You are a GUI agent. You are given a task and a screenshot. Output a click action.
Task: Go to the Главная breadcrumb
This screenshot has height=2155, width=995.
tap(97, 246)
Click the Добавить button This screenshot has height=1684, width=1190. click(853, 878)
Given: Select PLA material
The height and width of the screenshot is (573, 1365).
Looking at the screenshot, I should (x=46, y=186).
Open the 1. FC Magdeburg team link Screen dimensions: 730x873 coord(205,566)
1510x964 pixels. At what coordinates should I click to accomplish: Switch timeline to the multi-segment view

----

- [About this task] What is needed is an exact copy of the lines from the one containing "The height and" through the final line of the data, both included, and nothing more.

- [Result]
The height and width of the screenshot is (573, 1365).
Looking at the screenshot, I should (x=46, y=186).
Open the 1. FC Magdeburg team link Screen dimensions: 730x873 coord(205,566)
1510x964 pixels. At what coordinates should I click to accomplish: Switch timeline to the multi-segment view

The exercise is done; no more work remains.